Gerichtlicher Paukenschlag

„Die Entscheidung des Bundesgerichtshofs (…) kommt einem Erdbeben in der baurechtlichen Vergütungslandschaft gleich“, kommentierte der ehemalige Vorsitzende des 7. Zivilsenats des BGH, Rolf Kniffka, in einem Editorial in der Zeitschrift „Baurecht“ die Entscheidung seiner Nachfolger, „kein Stein droht mehr auf dem anderen zu stehen.“ Verantwortlich macht Kniffka für diese Entscheidung ausgerechnet den „Hüter der VOB/B“, den Deutschen Vergabe- und Vertragsausschuss für Bauleistungen (DVA). Auf die bislang fehlende Klarheit der Mengenänderungsregelung in der VOB/B wäre der DVA frühzeitig aufmerksam gemacht und zum Einschreiten aufgefordert worden. Reaktion des Ausschusses? Fehlanzeige! Deshalb setze nun der BGH Akzente, so Kniffka: „Maßgebend ist – wie beim gesetzlichen Bauvertrag – die Abrechnung nach tatsächlich erforderlichen Mehrkosten. Das ist nach Auffassung des Bundesgerichtshofs das interessengerechte Verständnis der VOB/B-Regelungen. Damit wird der bisherigen Spekulation ein Ende gesetzt.“ Der Vorsitzende Richter am Berliner Kammergericht, Björn Retzlaff, wählte in der gleichen Zeitschrift das Bild der „nachbabylonischen Preisfortschreibung“. Auf dem renommierten Baurechtsportal IBR wurde die Entscheidung als „Paukenschlag“ bezeichnet, an anderer Stelle war von „Bombe“ (Buhlmann, LMK 2019, 421929) die Rede.

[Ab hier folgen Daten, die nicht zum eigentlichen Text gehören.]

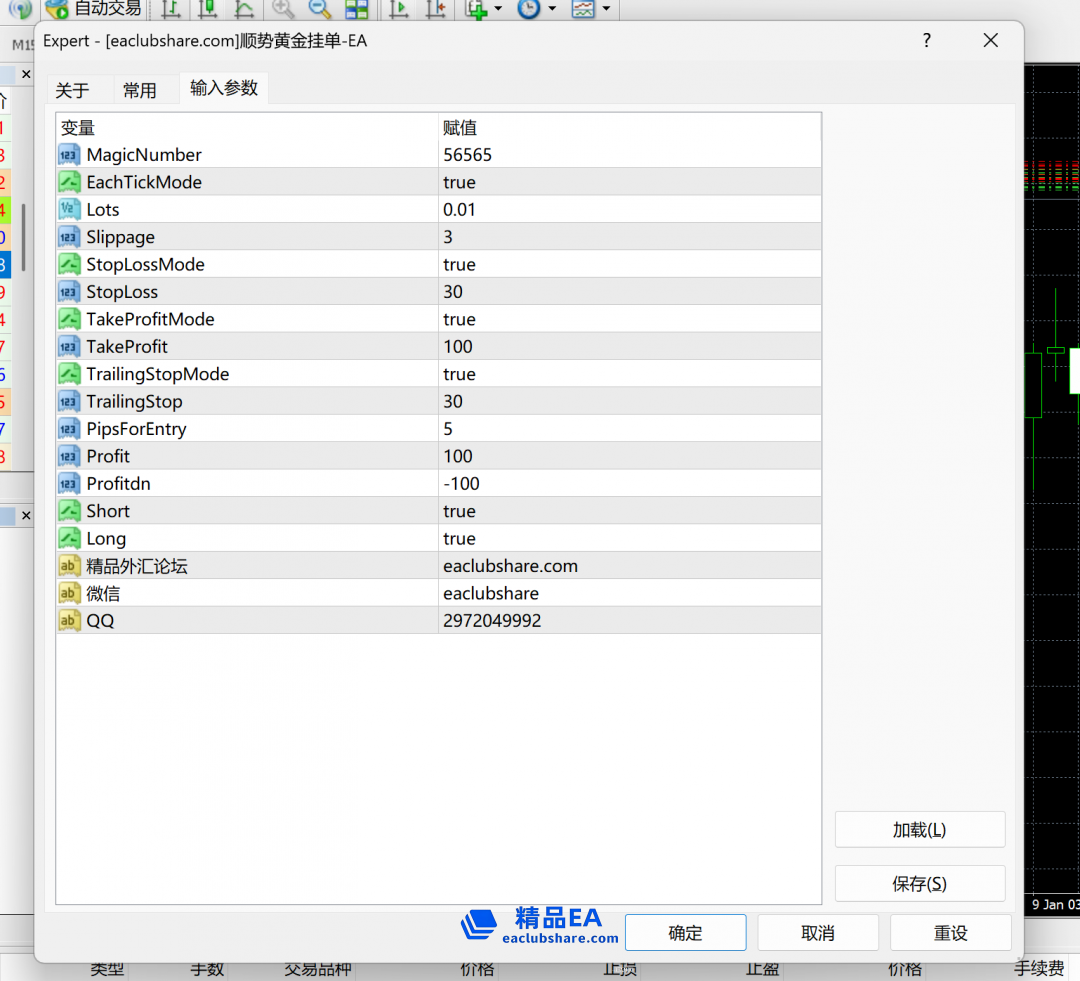
Task: Switch to the 常用 tab
Action: (140, 90)
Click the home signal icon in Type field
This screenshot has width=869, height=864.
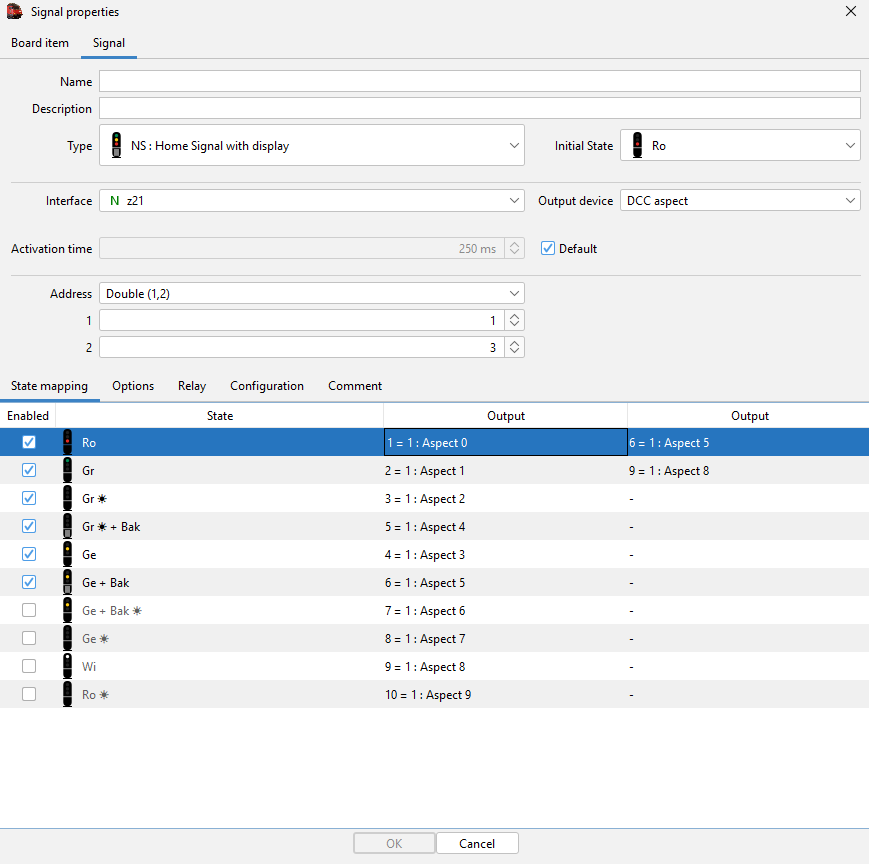[x=116, y=145]
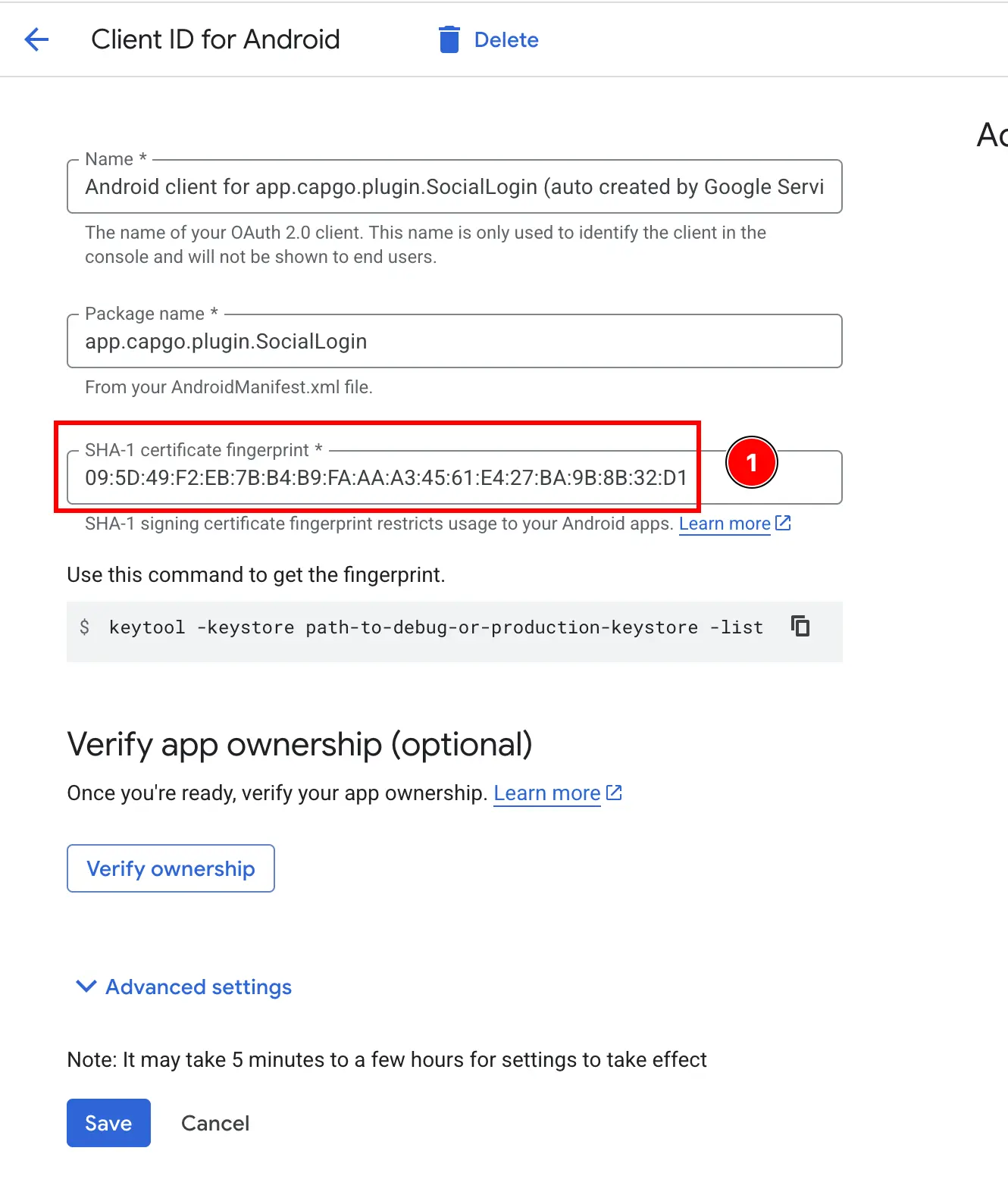Click the chevron beside Advanced settings

86,987
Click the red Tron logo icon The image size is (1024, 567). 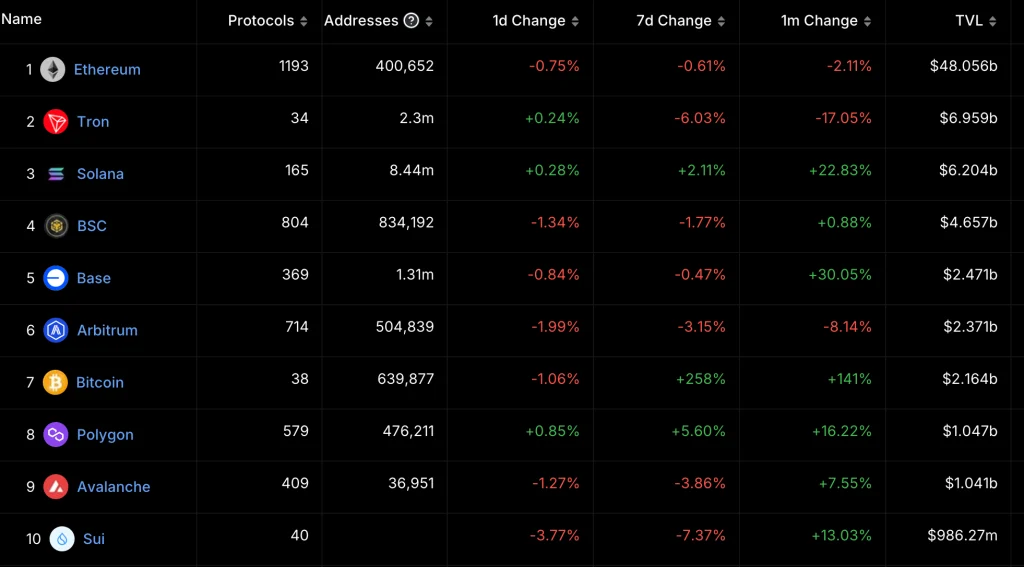(x=56, y=122)
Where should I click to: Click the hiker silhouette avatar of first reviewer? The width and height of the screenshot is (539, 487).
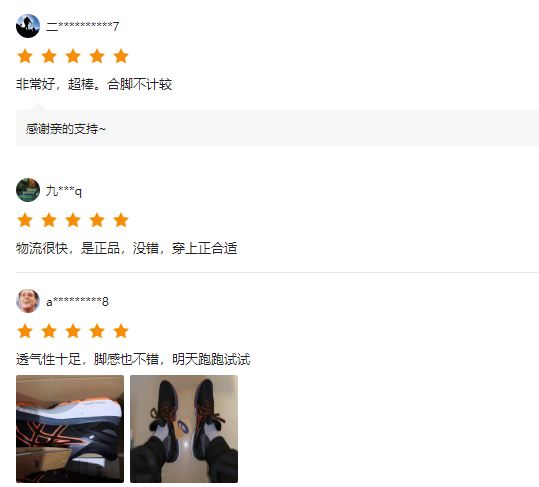pos(28,26)
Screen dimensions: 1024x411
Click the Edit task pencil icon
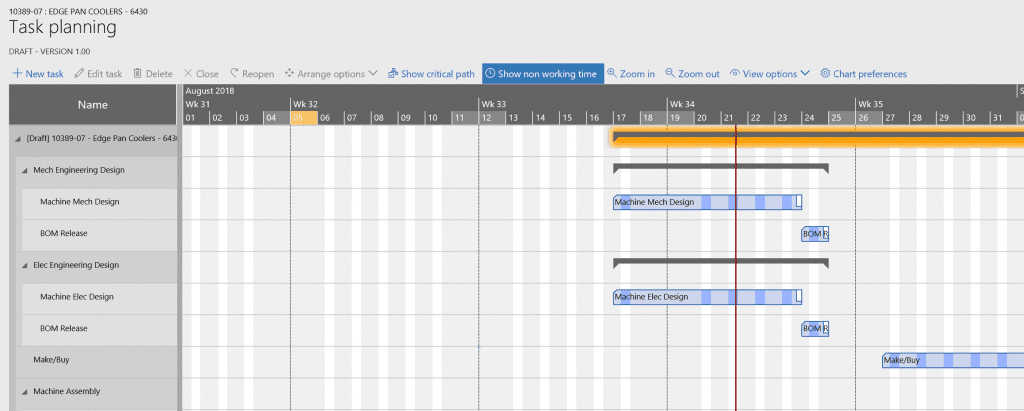(80, 74)
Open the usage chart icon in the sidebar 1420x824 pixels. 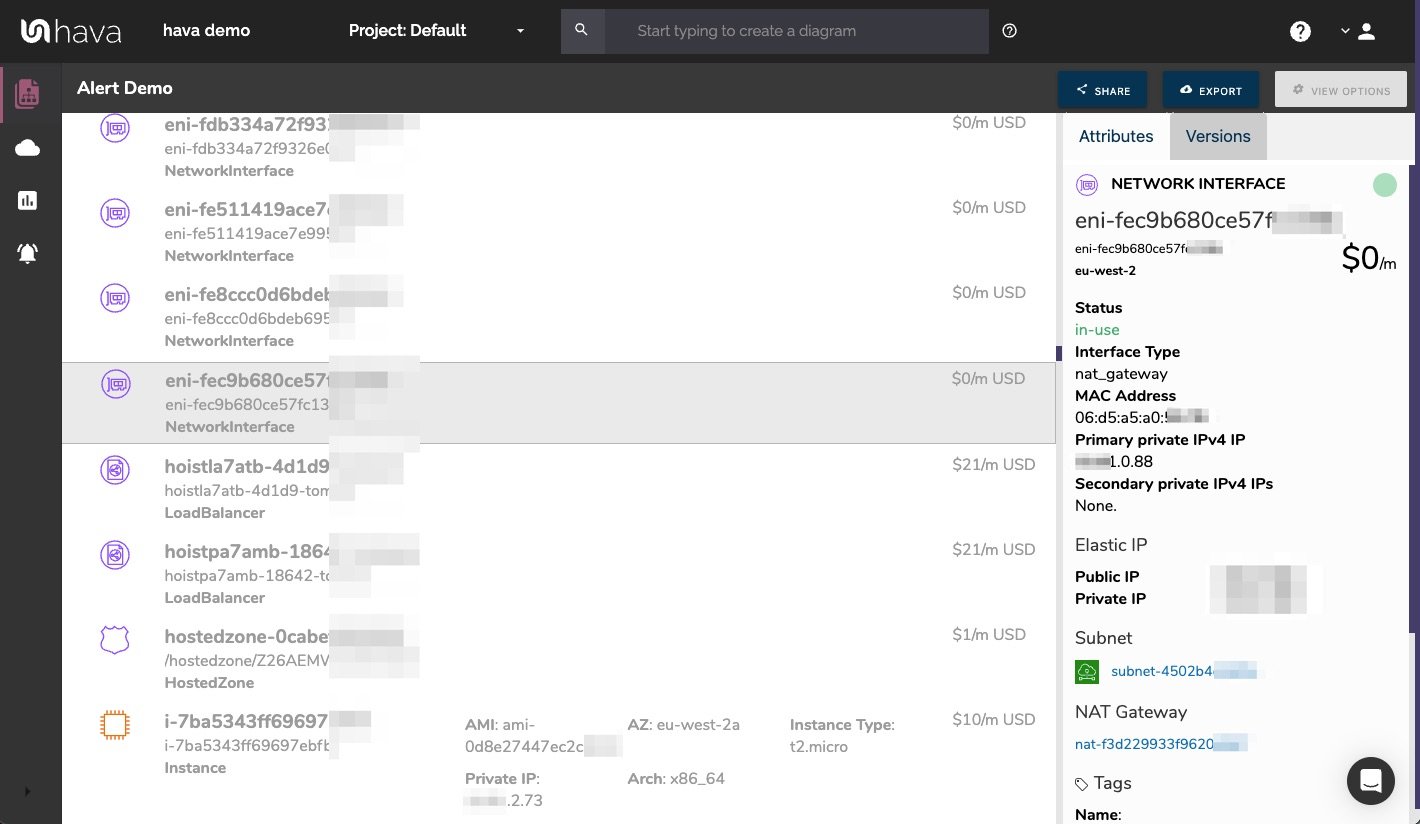click(x=28, y=200)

Die Experten gehen davon aus, dass sich die Auswirkungen der Entscheidung nicht auf die Abrechnung von Mehrmengen beschränken wird. Es ist wohl kaum denkbar, so Kniffka, dass sie nicht auf die anderen Leistungsänderungsfälle der VOB/B angewandt werden. Das Berliner Kammergericht hatte sich bereits genau so in der Vergangenheit positioniert (Urt. v. 10.07.2018 – 21 U 30/17). Eine BGH-Entscheidung zu den anderen Änderungsfällen der VOB/B steht indes noch aus. Die Kölner Rechtsanwältin Birgitt Franz wies in einem Beitrag auf IBR darauf hin, dass die Preisbildung Sache der Vertragsparteien sei, nicht der VOB/B. Eine vorkalkulatorische Preisfortschreibung in vorformulierten Vertragsbedingungen sei indes wohl unwirksam. Architekten sollten die neue Rechtsprechung des BGH kennen. Ein regelmäßiges VOB/B-Update ist generell allen Planerinnen und Planern zu empfehlen.